A systematic review by Rienzy et al. [15] showed that the vitrification technique results in improved survival rates of cryopreserved oocytes and improved clinical pregnancy rates per cycle [16, 17]. Ultra-rapid cooling by vitrification enables solidification of cells and extracellular environment into a glass like state without formation of ice eliminating the mechanical injury which may occur during freezing of water particles. We hypothesize that the advantage of this technique over slow freezing may contribute to higher quality frozen-thawed embryos that preserve a "fresh embryo" potential with clinical outcomes as good as fresh embryos. Therefore, when the fresh cycle is successful, the consecutive vitrified frozen thawed embryos from same OPU are of a much higher potential for successful implantation and clinical pregnancy and are only minimally affected by vitrification. This hypothesis is supported by the major difference (~ 30%) in clinical pregnancy rate between our study groups, compared to smaller advantage in clinical pregnancy rates shown in similar studies that investigated this association in embryos frozen by slow freezing.
Besides its retrospective nature, this study has several limitations.

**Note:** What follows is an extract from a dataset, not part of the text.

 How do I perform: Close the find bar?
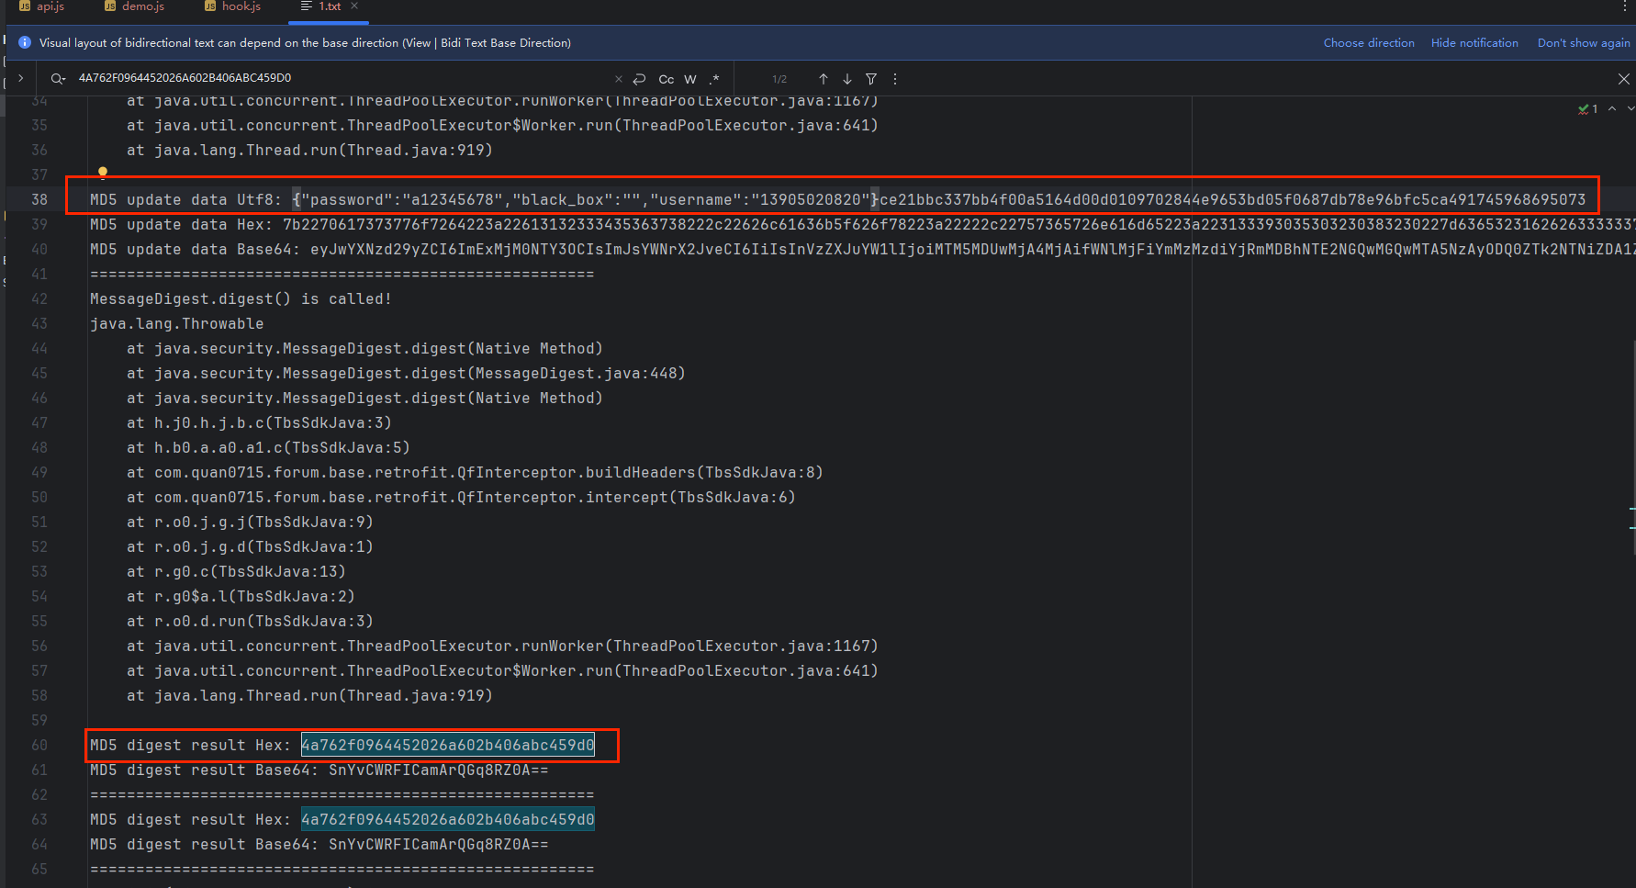pos(1623,79)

During the study period only 122 blastocysts were transferred, Therefore, we were not able to separately analyze the groups according to cleavage stage and blastocysts transfers. Another limitation was the age difference of nearly a year in favor of the successful fresh cycle group. Though this may affect the subsequent frozen cycle's results, our logistic regression demonstrated that successful fresh cycle is an independent factor even when considering age at oocyte retrieval. Clinical pregnancy rates rather than live birth rates were used as the primary outcome due to lack of birth data for some (~ 20%) of the women included in the study. However, in most cases birth data was available and live birth rate was similarly higher in FT-ET following a successful fresh cycle.
In conclusion, this study shows that in addition to known factors such use of ICSI and number of retrieved oocytes, a successful fresh cycle is a positive independent prognostic factor for a successful FT-ET cycle of embryos derived from the same OPU. This data may assist physicians facing the challenge of counselling women planning a frozen thawed embryo transfer cycle.